読解用の文章:
★ ★ ★

OMATSURIKOZO's talk salon


ランダムアクセス 1996年12月 連載116回

車は空を飛べなかったけれど
パソコンは空を飛ぶかもしれないね

ページスキャナーカラーは新しい道具なのだ


 季節はずれの台風が沖縄を襲っているそうです。今年の冬は寒いのやら、暖かいのやらわからないのですが、もう12月なんですね。あれよ、あれよと言っている間に1年が経ってしまうわけです。振り返ってみれば、今年もいろいろあったのですが、それもこれも忘却の中に、うん十年の思い出の中に埋もれてしまっていくようです。とにかく、寒さに負けず師走を乗り切りましょう。

なんだか四方山話が話したくなった

 さて、今年も12月になりましたから1年の総決算をすべきところなのですが、最近のパソコン情勢の動きの速さはあまりにも速く、しかも信じられないほど高機能に進化してきています。そこで、こんなタイトルは少し仰々しかったのですが、「車は空を飛べなかったけれど、パソコンは空を飛び始めるかもしれない」なんてタイトルをつけてしまいました。パソコンが本当に空を飛んだとしてもあまり面白くもありませんが、今年燎原の火のように広まったインターネットはまさしく「空」を飛んだと言っても過言ではないでしょう。

★ ★ ★

行の抜粋:
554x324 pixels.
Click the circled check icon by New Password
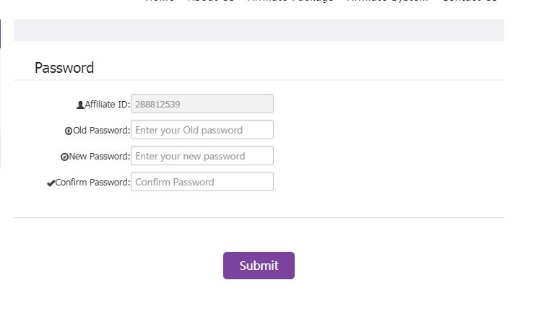coord(64,157)
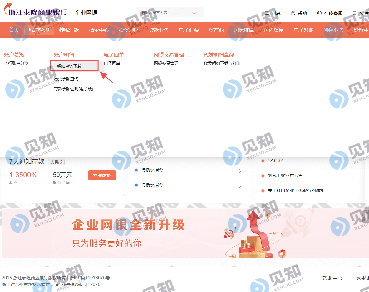Expand first 待授权指令 chevron arrow
This screenshot has height=292, width=369.
coord(240,171)
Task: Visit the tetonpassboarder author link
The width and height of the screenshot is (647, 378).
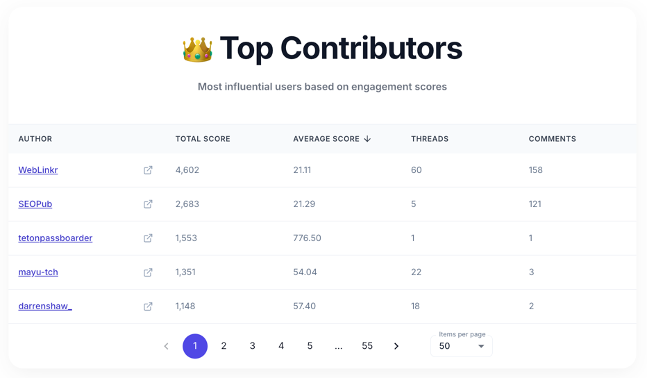Action: [x=56, y=238]
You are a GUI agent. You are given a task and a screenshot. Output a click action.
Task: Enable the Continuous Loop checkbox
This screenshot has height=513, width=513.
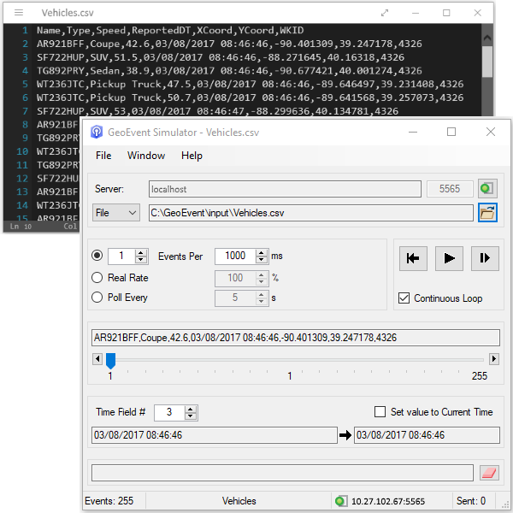(404, 298)
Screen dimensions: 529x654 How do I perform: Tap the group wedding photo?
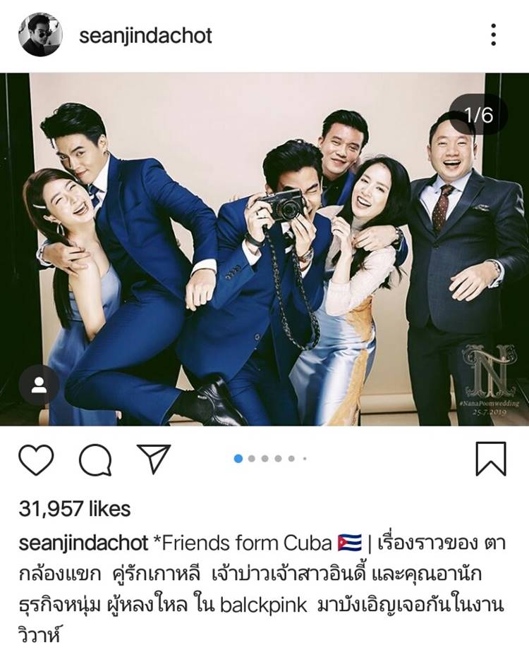(265, 249)
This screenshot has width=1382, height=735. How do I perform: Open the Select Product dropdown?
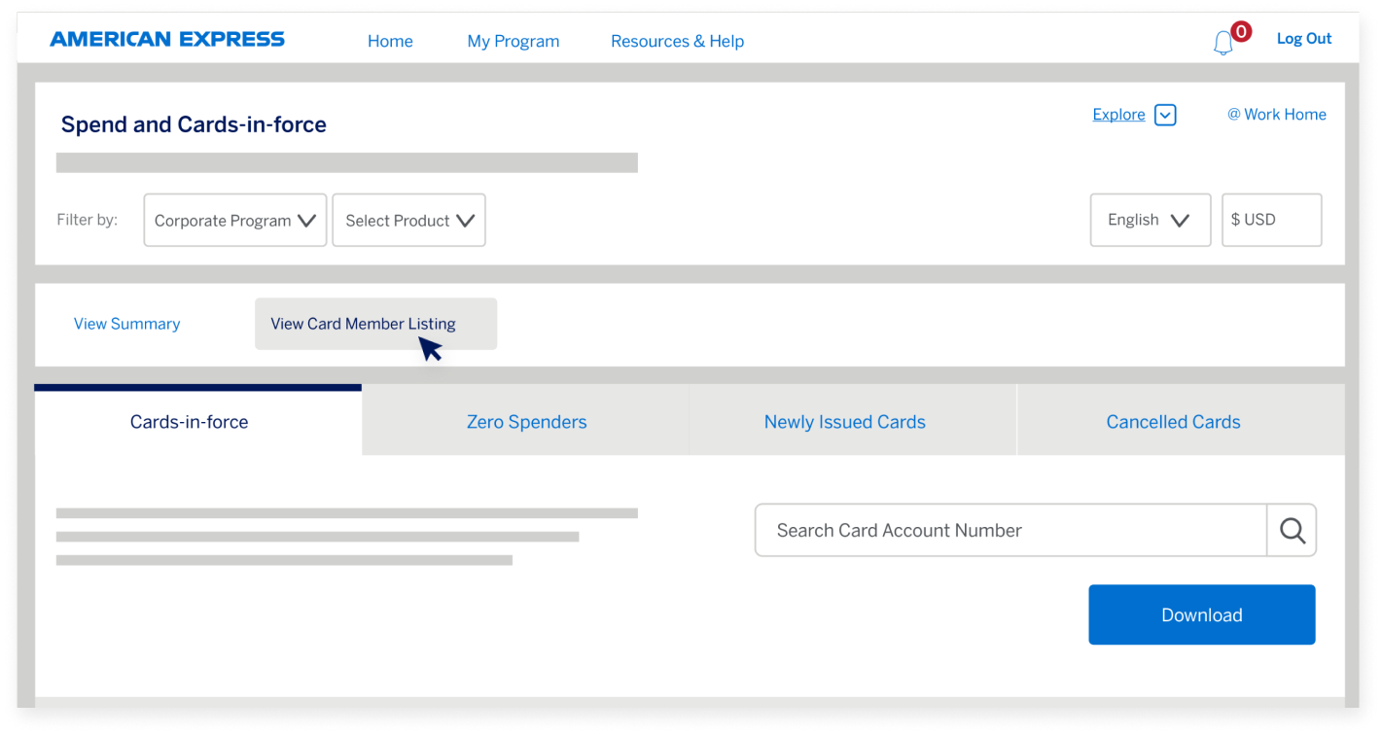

★ ★ ★

練習問題: パソコンの進化を振り返るコラムを、最後の文の後から書き継ぎなさい。

解答例:
みんなどんどん偉くなる

 私がパソコンに魅せられてからもう15年ほどになります。当時マイクロソフトなんて会社を私は知りませんでした。それは私が無知だったからと言うよりは、マイクロソフト自体がまだ無名だったからです。その会社が今では世界有数の会社になっているわけで、私は未だにしがない一介のパソコンユーザー、うーん、この差はいったいどこにあったのでしょうかね。PDSと呼ばれた、パソコンユーザーが作るプログラム、今ではフリーウェア、シェアウェア、毎月毎月数多く発表されてきていますが、そのプログラムの作者たちは私よりもパソコン歴の短い人たちの方が多いのだと思います。昔、こんなプログラムを作れる人たちはほんの少数でしたが、いまではあまたにいると言うことなのでしょうかね。とすれば、やっぱり私はなにだったのだと、自問してしまう今日この頃ですが、これも年の瀬が物思いを誘ってきたことなのかもしれません。
 ここまで物思いに耽ったことですから、今月は少しパソコン世界の思い出を話してみようと思います。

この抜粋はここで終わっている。